As a 1966 Shaw Brothers special FX extravaganza, The Monkey Goes West also succeeds handily. Nearly every minute of the film is filled with some form of visual trickery and this makes for a thoroughly enjoyable film. The makeup for both Monkey and Pigsy looks superb and sells the characters so well that there is never a moment when you think of them as anything but their characters. The real star of the show though is all the dissolve and editing techniques employed to make the characters seem as magical as they should. Monkey jumps from one side of the screen to the other without breaking a sweat and he grabs his staff out of mid-air throughout the film. The editing in these sequences is spot-on fantastic and virtually seamless.

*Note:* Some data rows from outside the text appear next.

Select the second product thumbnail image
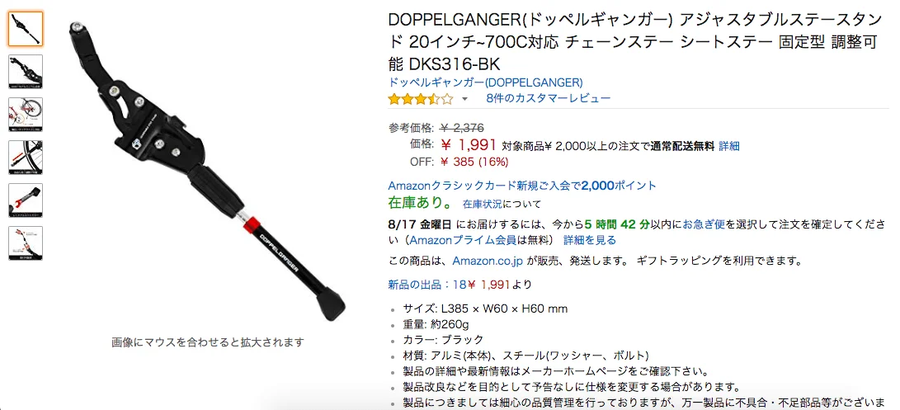 [x=26, y=72]
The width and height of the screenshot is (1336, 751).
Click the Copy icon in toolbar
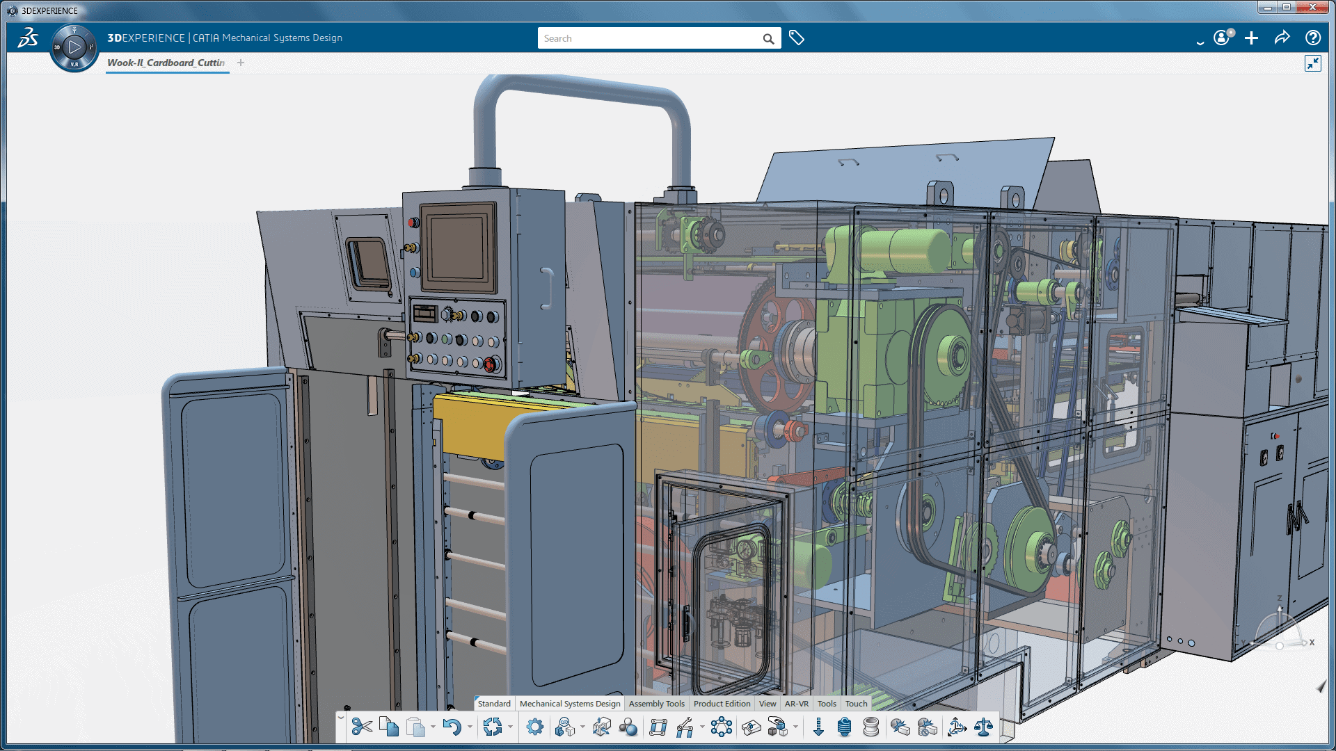tap(389, 727)
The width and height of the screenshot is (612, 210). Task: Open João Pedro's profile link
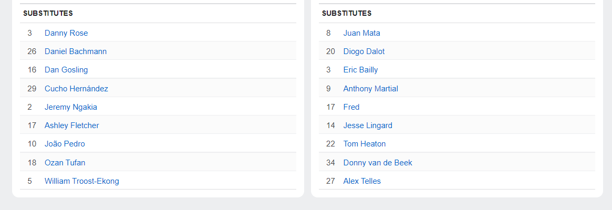click(x=65, y=144)
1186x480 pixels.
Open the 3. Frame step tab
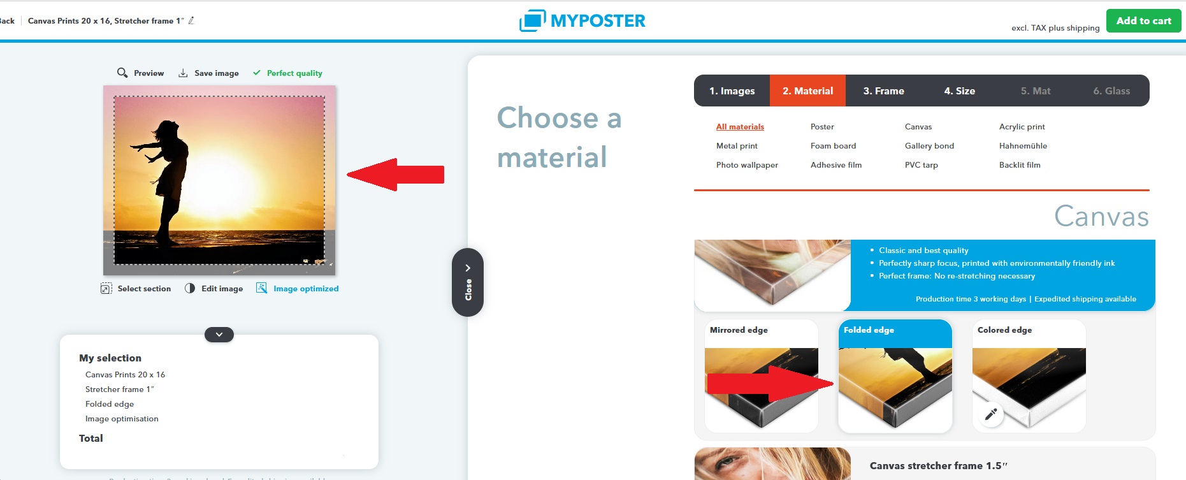883,91
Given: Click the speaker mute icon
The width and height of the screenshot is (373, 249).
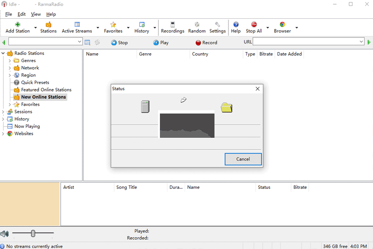Looking at the screenshot, I should tap(5, 234).
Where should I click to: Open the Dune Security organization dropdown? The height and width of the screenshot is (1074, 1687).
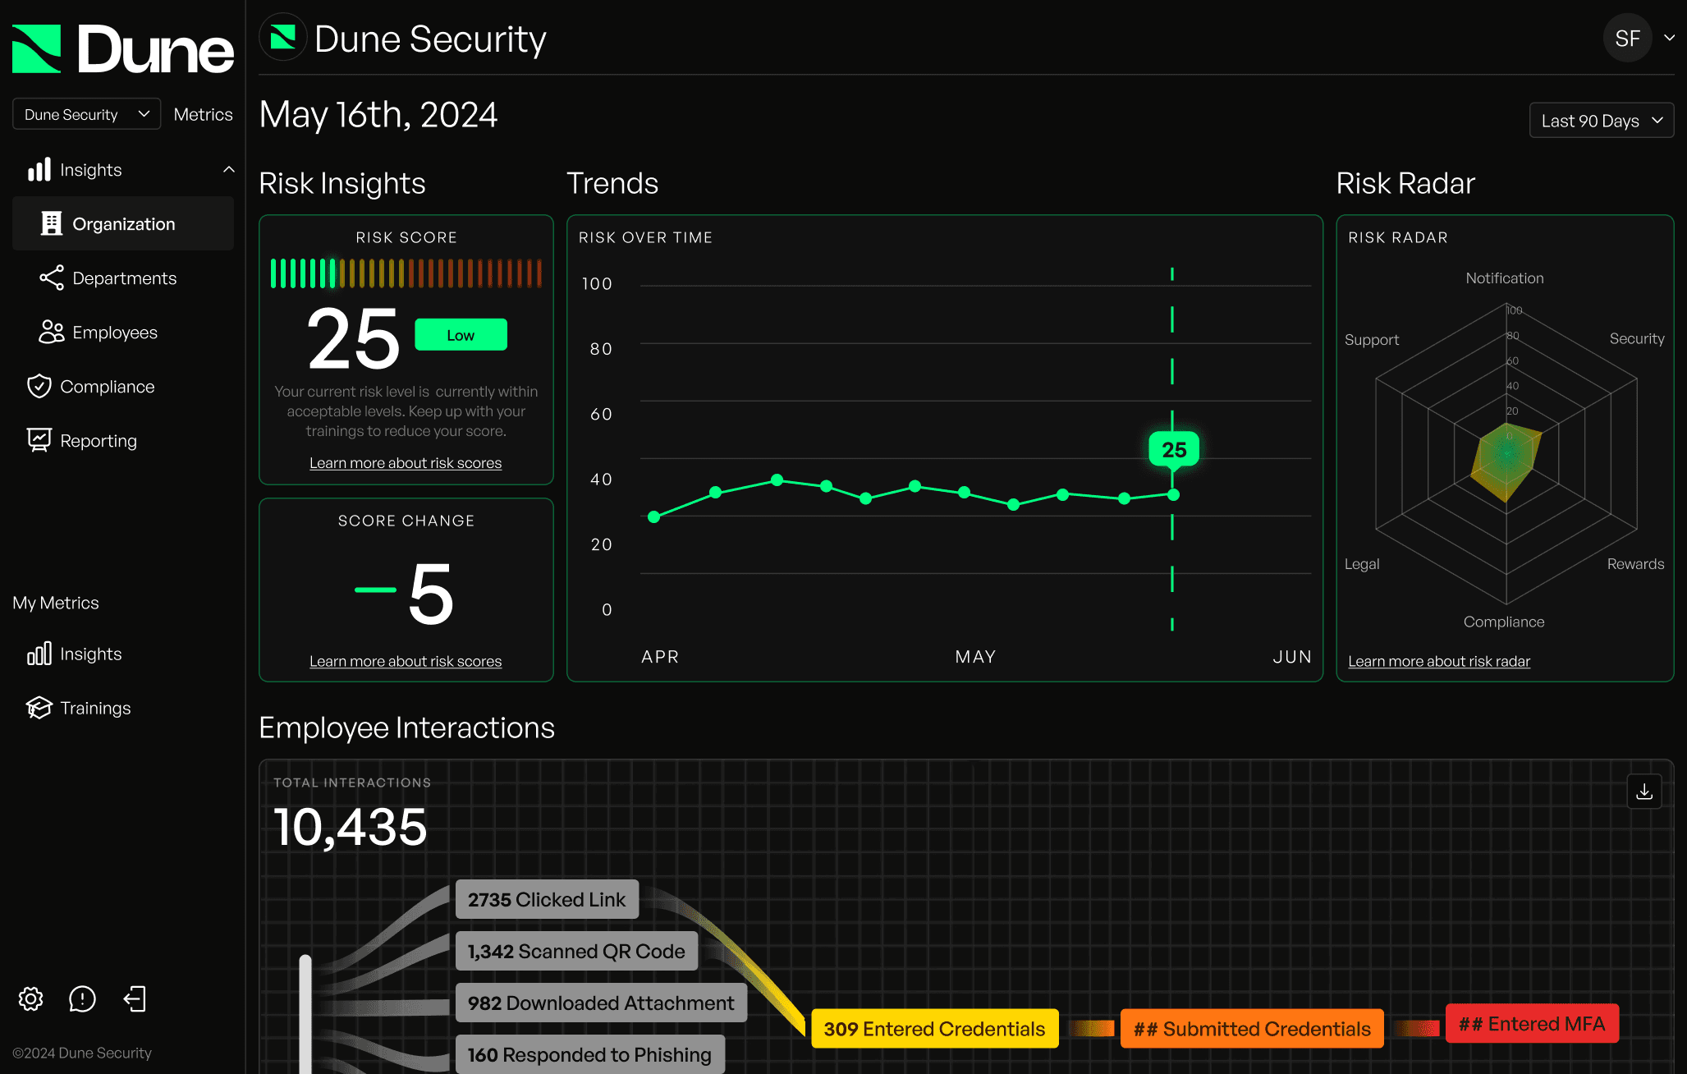pos(86,114)
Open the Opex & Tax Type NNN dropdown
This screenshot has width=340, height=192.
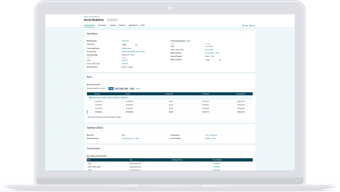click(213, 60)
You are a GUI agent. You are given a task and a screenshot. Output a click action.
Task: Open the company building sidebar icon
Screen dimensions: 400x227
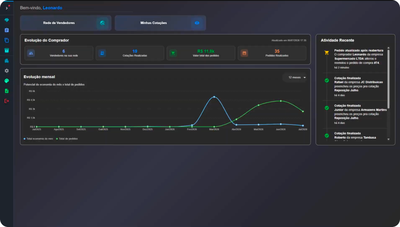click(7, 61)

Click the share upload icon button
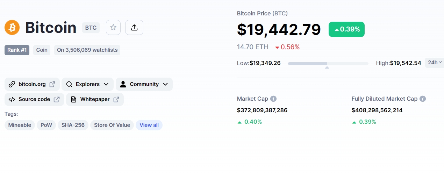134,27
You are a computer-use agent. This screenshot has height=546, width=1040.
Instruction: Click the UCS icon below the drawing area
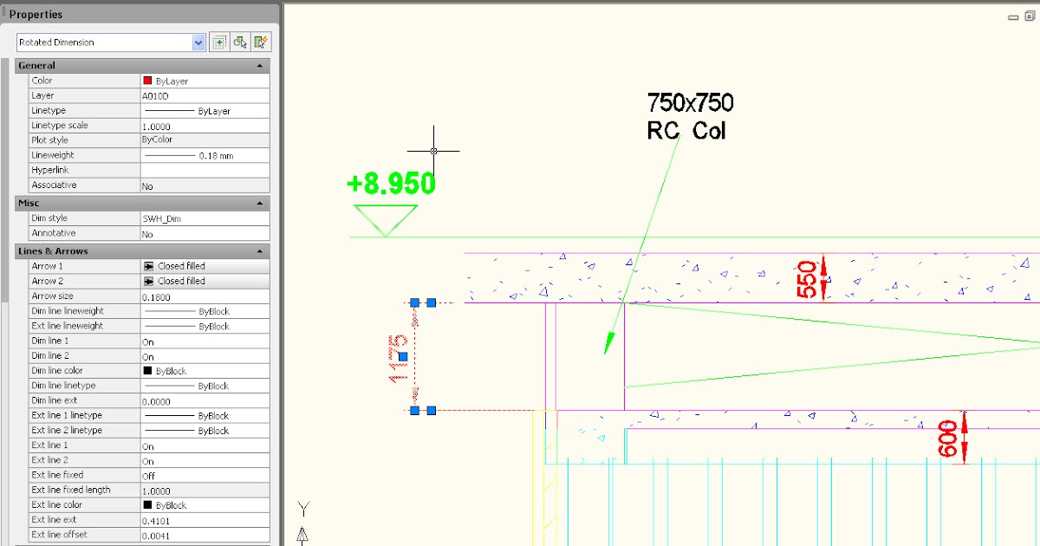click(x=303, y=520)
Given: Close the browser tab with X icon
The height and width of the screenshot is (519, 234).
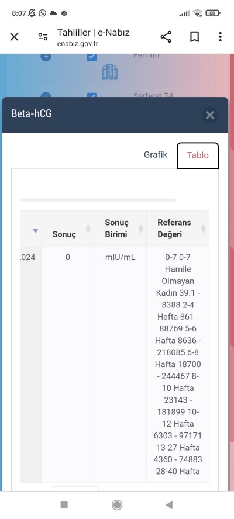Looking at the screenshot, I should 14,37.
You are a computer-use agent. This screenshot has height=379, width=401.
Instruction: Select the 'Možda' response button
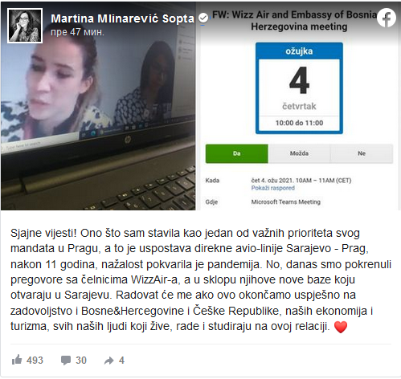299,153
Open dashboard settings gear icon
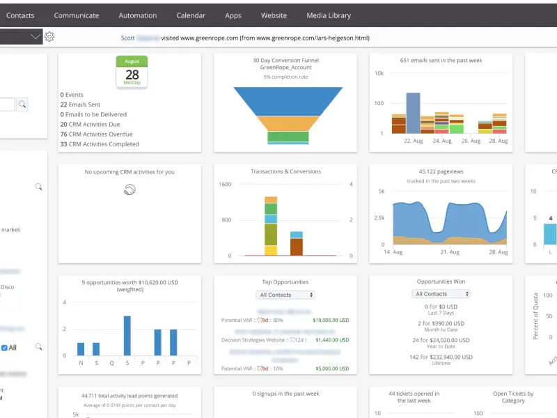The height and width of the screenshot is (418, 557). pos(49,37)

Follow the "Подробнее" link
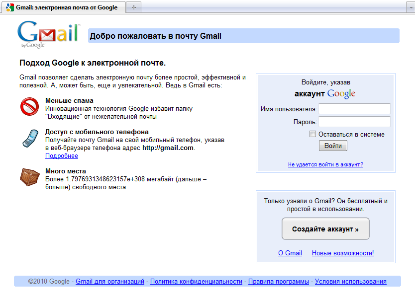pos(62,156)
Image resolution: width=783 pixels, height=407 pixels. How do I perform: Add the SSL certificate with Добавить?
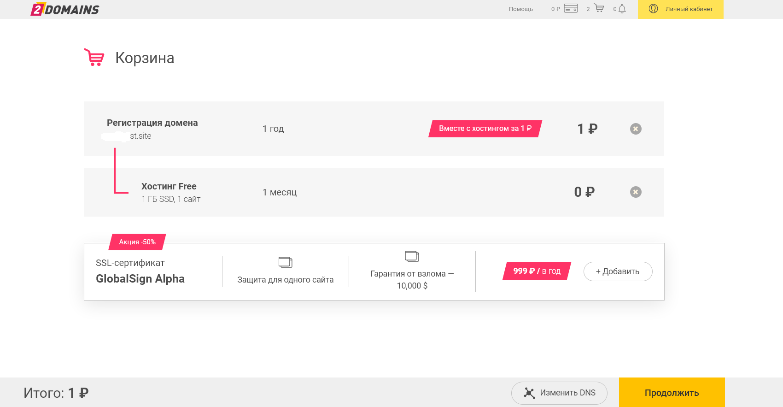pyautogui.click(x=618, y=271)
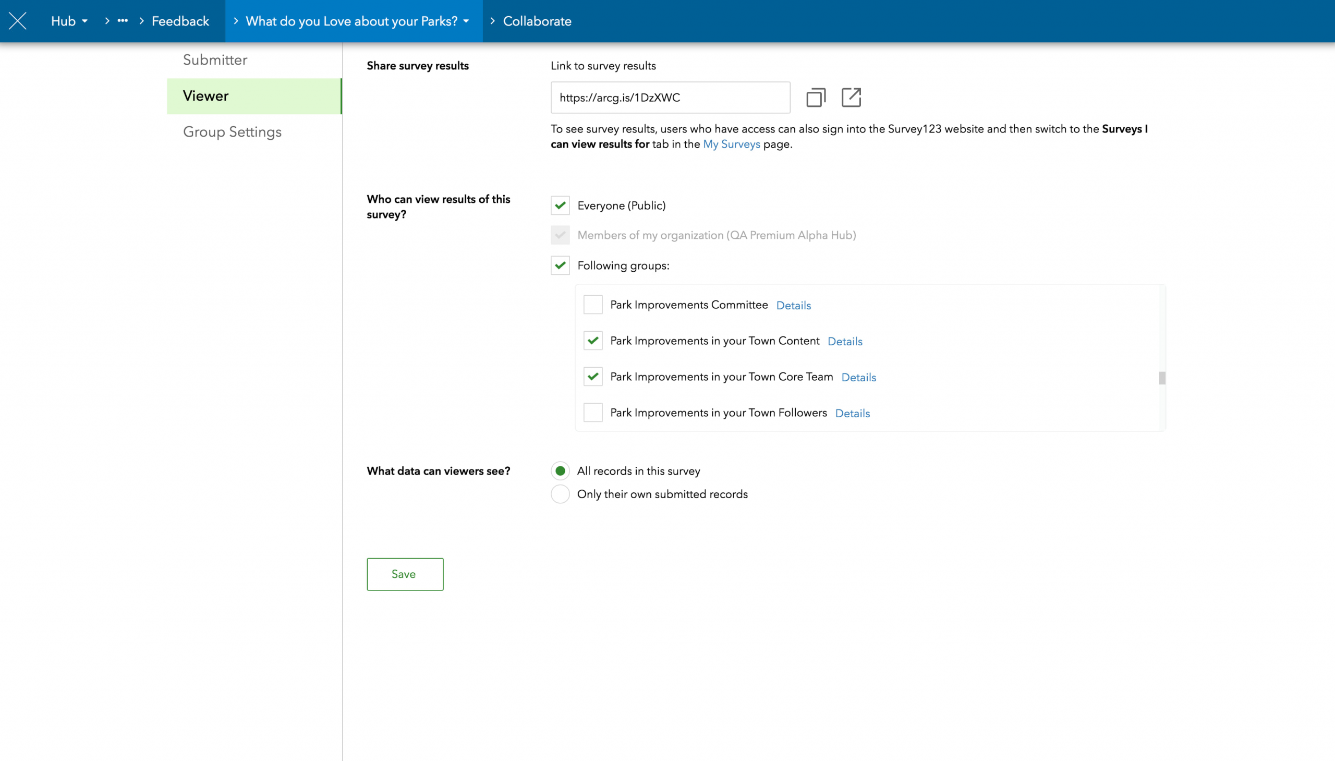Click the Collaborate breadcrumb item

point(537,21)
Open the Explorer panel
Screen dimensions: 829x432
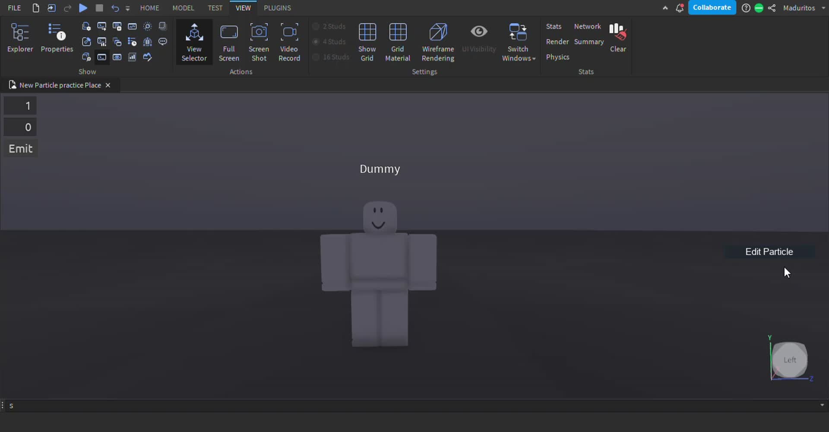tap(20, 38)
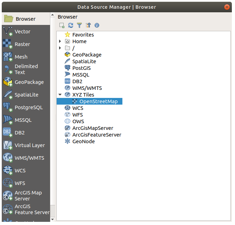Click Favorites in the browser tree
The width and height of the screenshot is (235, 225).
tap(83, 35)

There’s one moment towards the end where Pigsy swings his iron rake at an enemy, only to have her quickly disappear, his swing continuing on through the thin mountain air. To cut on action so perfectly is an incredible achievement, and even advancing frame-by-frame doesn’t betray the accomplishment. This is but one moment of excellent cut-on-action editing, in a film absolutely full of them.

There are a couple of FX moments that aren’t so hot today though, notably the compositing when the action moves underwater. The elaborate underwater cave set is placed in front of a fish aquarium via the magic of film printing and compositing techniques, but there are giant blue lines around the join points and a lot of the actor footage is noticeably lighter in color and contrast. It’s not a big deal to me, but many will find this aspect distracting, laughable or just plain ugly. The other big questionable effect is the giant dragon that Monkey fights early on. It’s one of my favorite moments in the film, but it’s also one of the most campy and unrealistic looking Shaw Brothers creations I’ve ever seen. I was simultaneously laughing at it and frightened for Monkey and the threatened monk as I had already bought into the story and was engaged fully. Such are the perils of watching FX-heavy films from forty-five years ago.

I enjoyed The Monkey Goes West even more than I expected to. It’s a great adventure filled with fun characters and all kinds of supernatural wackiness. If you have any interest in the classic Chinese novel Journey to the West, this Shaw Brothers production is a great way to experience the tale without all the effort of reading. And if anything, it only made me more excited to get a copy and rip into it, something I’ve contemplated doing for several years now.